After seeing august actor James Earl Jones' name on Rosewood Reborn's credits, another pressing question surfaces: How does a independent radio producer get one of the biggest names in show business to lend his imposing baritone _ and a fair bit of prestige _ to his fledgling project?

To hear Lipke talk, all it took was a letter to Jones' agent and a lot of luck.

"I was thinking I wanted a black person (to narrate), for the reasons you might expect," says Lipke. "Here I am, this white, Jewish honky from New York, talking about a pivotal event. Also, I wanted someone with a broad appeal _ I didn't want to end up preaching to the choir."

In the end, he found all that and more in Jones, who believed in the project enough to work for union scale wages. "The limo that took him to the studio got paid almost as much as he did," says the producer, who recorded Jones' narration in a run-down Manhattan studio. "He might as well have been working for free."

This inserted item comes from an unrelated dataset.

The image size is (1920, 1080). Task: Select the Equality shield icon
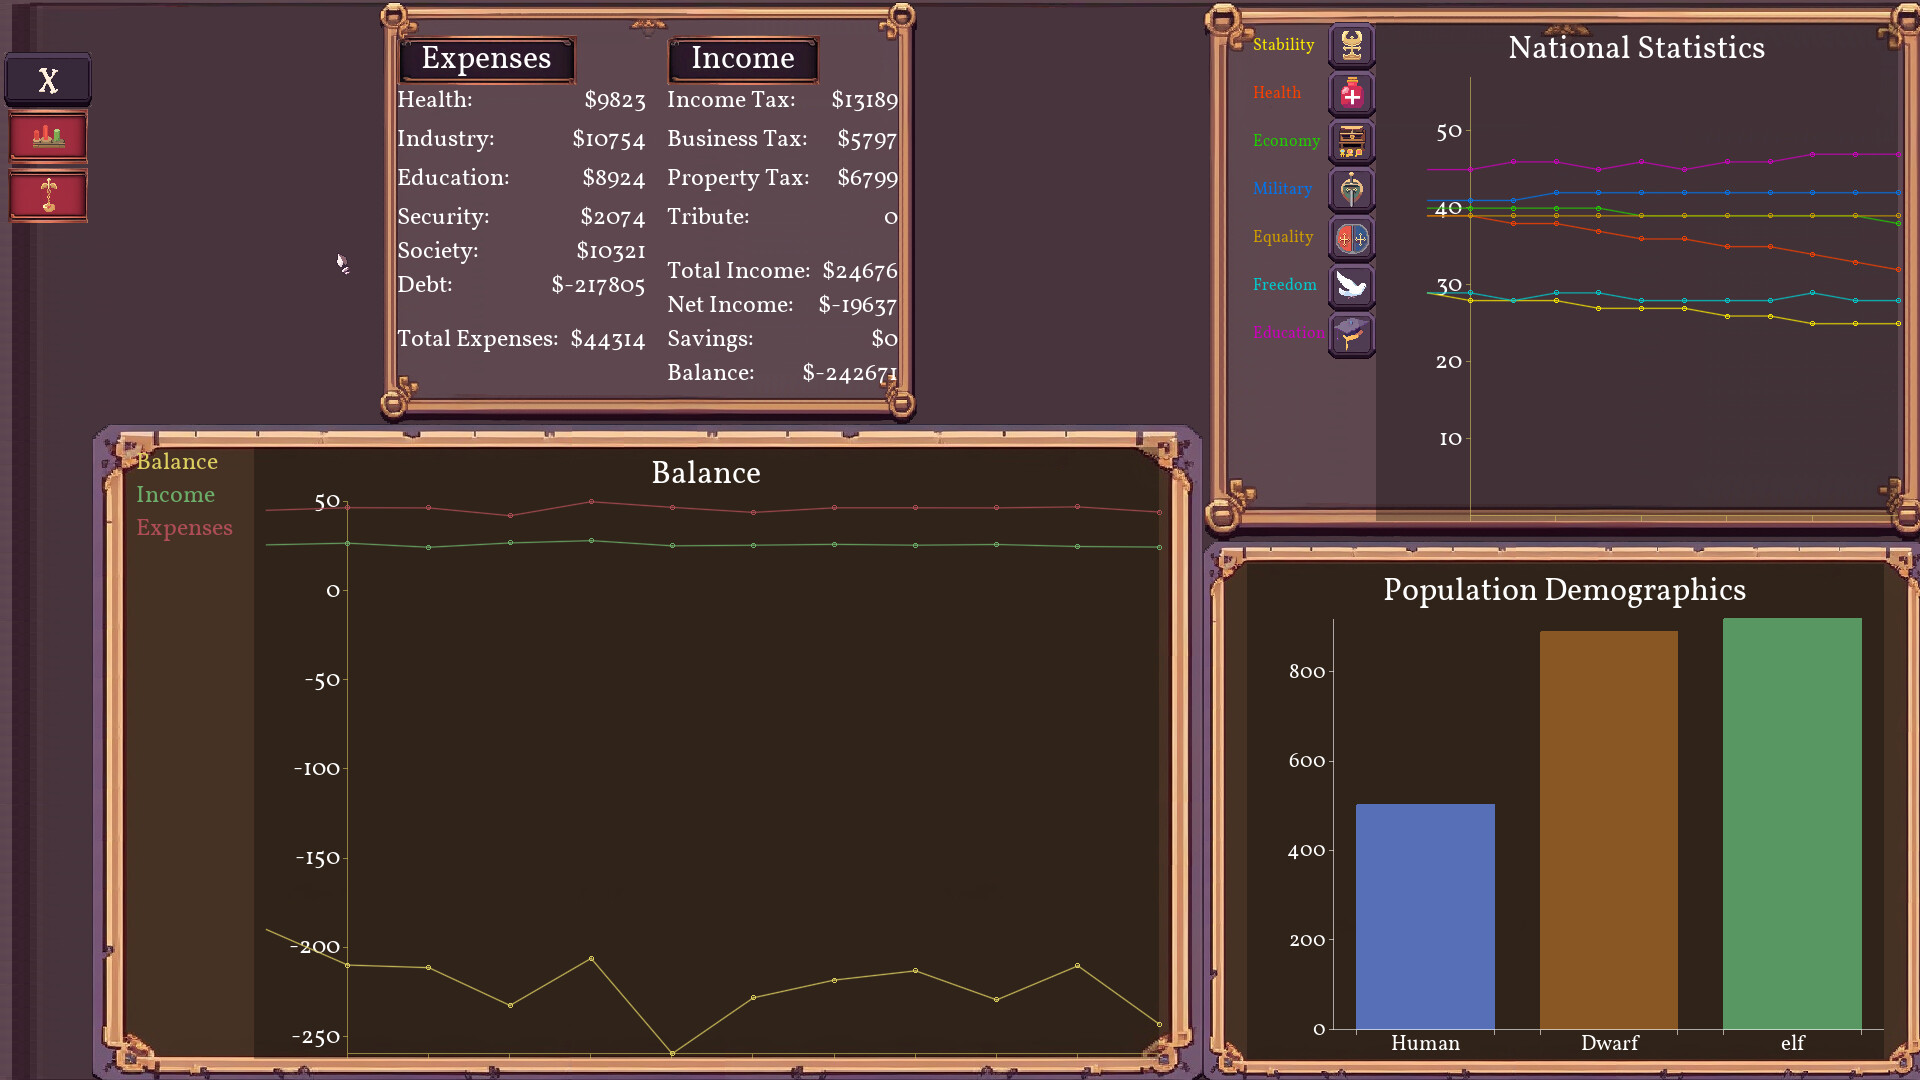pos(1352,238)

According to Lipke, Jones was also very precise about the words that might be used during the broadcast. "He was concerned that the reading avoid any inflammatory tones _ when to use the word "mob' for instance. He feels it is a very delicate subject and it's important to handle it delicately."

Through a representative, Jones declined to speak with the Times on his role in the show.

As awareness of Rosewood spreads _ in part, due to his documentary, which is now distributed by the Pacifica Radio Network _ Lipke hopes today's generation doesn't lose sight of the lessons that remain an enduring legacy of the massacre.

"I want people to get a sense of the immediacy _ the timelessness _ of this conflict," he says. "This is the kind of conflict that will continue to happen . . . as long as minority communities have specific grievances about prejudice today. If (anybody) really thinks (women and) black people are getting preferential treatment, they should put on a dress, paint themselves black and see what it's like."

At a glance

Rosewood Reborn airs at noon Feb. 27 on WMNF-FM 88.5 and at 7:30 p.m. Feb. 28 on WUSF-FM 89.7.